Belge metni
########################################

Kayseri'de Fetullahçı Terör Örgütü'nün (FETÖ) 15 Temmuz'daki darbe girişimine ilişkin soruşturma kapsamında aralarında Boydak kardeşlerin ve ünlü iş adamlarının da yer aldığı 68 sanığın yargılandığı davada yargılamaya devam edildi. 3 gün süren davada ara karar açıklandı. Mahkeme, tutuklu sanıklardan Bekir Boydak'ın tahliyesine, tutuksuz 6 sanığın tutuklanmasına karar vererek duruşmayı Şubat ayına erteledi.
29.10.2017 16:37 Kayseri'de Fetullahçı Terör Örgütü'nün (FETÖ) 15 Temmuz'daki darbe girişimine ilişkin soruşturma kapsamında aralarında Boydak kardeşlerin ve ünlü iş adamlarının da yer aldığı 68 sanığın yargılandığı davada yargılamaya devam edildi.
24.10.2017 GÜNKÜ DURUŞMADA YAŞANANLAR
Kayseri 2. Ağır Ceza Mahkemesindeki 5. duruşmada, aralarında Memduh Boydak, Halit Gazezoğlu, Metin Filiz, Hamdi Kınaş'ın da bulunduğu 13 tutuklu sanık ve bazı tutuksuz yargılanan sanıklar hazır bulundu.

########################################

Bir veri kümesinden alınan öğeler
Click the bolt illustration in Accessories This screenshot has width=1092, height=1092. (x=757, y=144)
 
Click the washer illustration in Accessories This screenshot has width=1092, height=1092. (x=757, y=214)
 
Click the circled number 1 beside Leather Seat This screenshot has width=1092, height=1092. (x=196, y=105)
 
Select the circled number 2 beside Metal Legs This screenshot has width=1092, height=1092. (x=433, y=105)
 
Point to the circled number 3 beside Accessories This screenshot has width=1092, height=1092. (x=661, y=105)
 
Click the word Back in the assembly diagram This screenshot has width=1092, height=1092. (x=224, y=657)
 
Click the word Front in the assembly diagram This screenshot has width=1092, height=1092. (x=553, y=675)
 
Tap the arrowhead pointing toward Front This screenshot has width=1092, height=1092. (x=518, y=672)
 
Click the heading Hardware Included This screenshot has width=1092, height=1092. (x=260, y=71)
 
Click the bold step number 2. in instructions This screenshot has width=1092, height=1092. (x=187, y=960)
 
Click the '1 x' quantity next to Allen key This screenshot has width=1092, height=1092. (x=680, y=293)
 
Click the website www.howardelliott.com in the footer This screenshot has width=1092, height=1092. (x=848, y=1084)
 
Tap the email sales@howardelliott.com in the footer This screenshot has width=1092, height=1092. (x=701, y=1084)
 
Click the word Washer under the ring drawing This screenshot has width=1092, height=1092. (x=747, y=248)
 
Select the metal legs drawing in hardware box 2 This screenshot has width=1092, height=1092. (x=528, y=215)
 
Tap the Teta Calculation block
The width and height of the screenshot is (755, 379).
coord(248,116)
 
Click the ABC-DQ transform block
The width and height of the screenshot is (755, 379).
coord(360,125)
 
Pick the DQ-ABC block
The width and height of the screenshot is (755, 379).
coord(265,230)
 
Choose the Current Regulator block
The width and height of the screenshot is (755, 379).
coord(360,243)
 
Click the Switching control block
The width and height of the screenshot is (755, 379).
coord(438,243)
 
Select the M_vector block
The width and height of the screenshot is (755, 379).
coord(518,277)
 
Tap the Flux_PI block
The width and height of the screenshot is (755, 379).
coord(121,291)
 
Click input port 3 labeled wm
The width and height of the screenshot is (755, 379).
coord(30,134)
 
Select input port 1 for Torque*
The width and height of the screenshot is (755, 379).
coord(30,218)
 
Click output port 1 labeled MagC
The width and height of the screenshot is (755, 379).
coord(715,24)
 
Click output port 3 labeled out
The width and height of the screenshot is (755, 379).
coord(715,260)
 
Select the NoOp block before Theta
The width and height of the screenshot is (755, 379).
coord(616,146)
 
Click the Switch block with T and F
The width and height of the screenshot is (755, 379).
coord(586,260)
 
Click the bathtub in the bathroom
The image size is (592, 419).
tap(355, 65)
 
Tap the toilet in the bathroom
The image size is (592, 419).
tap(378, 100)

########################################

Amaç
Lütfen FETÖ davası metninde "29.10.2017 16:37 Kayseri'de" sözcükleriyle başlayıp "sanıklar hazır bulundu." ile biten bölümü, "hazır bulundu" ifadesini "yer aldı" ile değiştirerek yeniden yazın. Bu öğelere gerek yoktur.

Görevin çözümü
29.10.2017 16:37 Kayseri'de Fetullahçı Terör Örgütü'nün (FETÖ) 15 Temmuz'daki darbe girişimine ilişkin soruşturma kapsamında aralarında Boydak kardeşlerin ve ünlü iş adamlarının da yer aldığı 68 sanığın yargılandığı davada yargılamaya devam edildi.
24.10.2017 GÜNKÜ DURUŞMADA YAŞANANLAR
Kayseri 2. Ağır Ceza Mahkemesindeki 5. duruşmada, aralarında Memduh Boydak, Halit Gazezoğlu, Metin Filiz, Hamdi Kınaş'ın da bulunduğu 13 tutuklu sanık ve bazı tutuksuz yargılanan sanıklar yer aldı.